BRANO SCELTO:
Deve esserci per ogni cosa il rito adatto
Giuseppe Letizia, Le due metà, pietra leccese

Deve esserci per ogni cosa il rito adatto

diDiego Riccobene

Pensieri e appunti sull’Elettra di Hugo von Hofmannsthal

 

Mach keine Turen auf in diesem Hauf!1

 

Non aprire mai porte in questa casa! Intima così Elettra all’incauta sorella Crisotemide, sul punto di rivelarle il tristo destino per lei ammannito dalle volontà materne.

Azione ed inibizione. Il dramma profuso dai versi adamantini della tragedia di von Hofmannsthal non diciamo si risolva tutto in questa dicotomia, ma sembra abbeverarsi coi palmi ben protesi e gola riarsa alla fonte dionisiaca che è la volontà di potenza. Frustrata, certo: siamo ai margini del décadent, e non mi pare fuori luogo rammentarlo.

CONSEGNA 1: Trascrivi senza alcuna modifica tutte le righe dei record che seguono, omettendo le immagini.
Il brano e i record hanno provenienze diverse.

ELENCO:
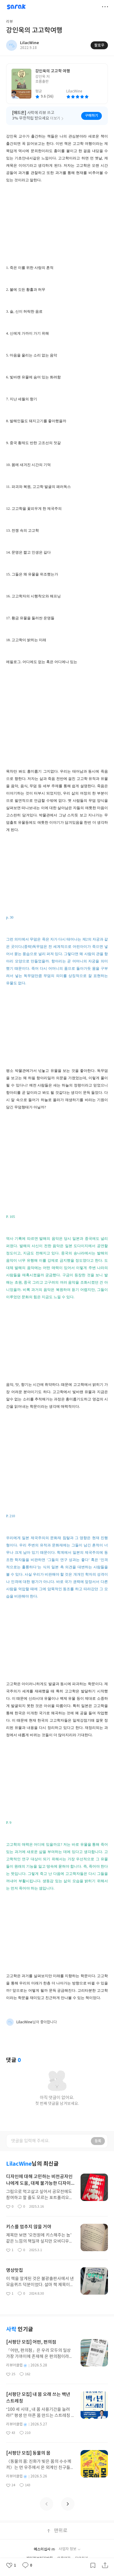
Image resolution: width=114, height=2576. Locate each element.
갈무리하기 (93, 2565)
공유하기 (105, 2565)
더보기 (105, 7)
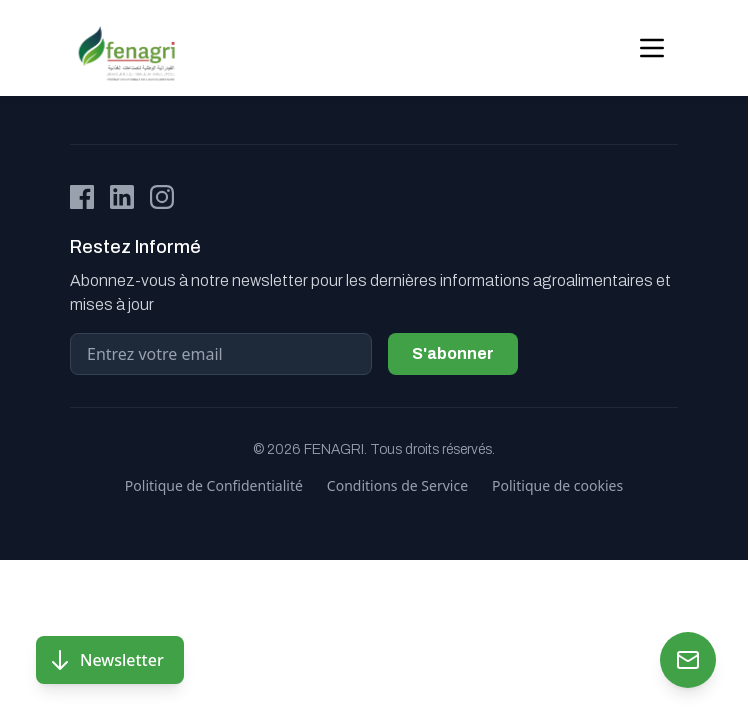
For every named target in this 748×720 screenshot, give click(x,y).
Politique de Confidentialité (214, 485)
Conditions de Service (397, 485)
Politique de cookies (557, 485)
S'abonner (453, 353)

CONSEGNA 2:
Rispondi in breve a queste domande sul brano dedicato all'Elettra:
(a) Di quale materiale è fatta l'opera "Le due metà" di Giuseppe Letizia?
(b) Di quale autore è l'Elettra su cui vertono i pensieri e gli appunti?
(c) A chi Elettra intima di non aprire mai porte in quella casa?

SOLUZIONE 1:
Image resolution: width=114, height=2576. Locate each element.
갈무리하기 (93, 2565)
공유하기 (105, 2565)
더보기 (105, 7)
For every named target in this 748×720 screenshot, give click(x,y).
Politique de Confidentialité (214, 485)
Conditions de Service (397, 485)
Politique de cookies (557, 485)
S'abonner (453, 353)

SOLUZIONE 2:
(a) Pietra leccese.
(b) Hugo von Hofmannsthal.
(c) Alla sorella Crisotemide.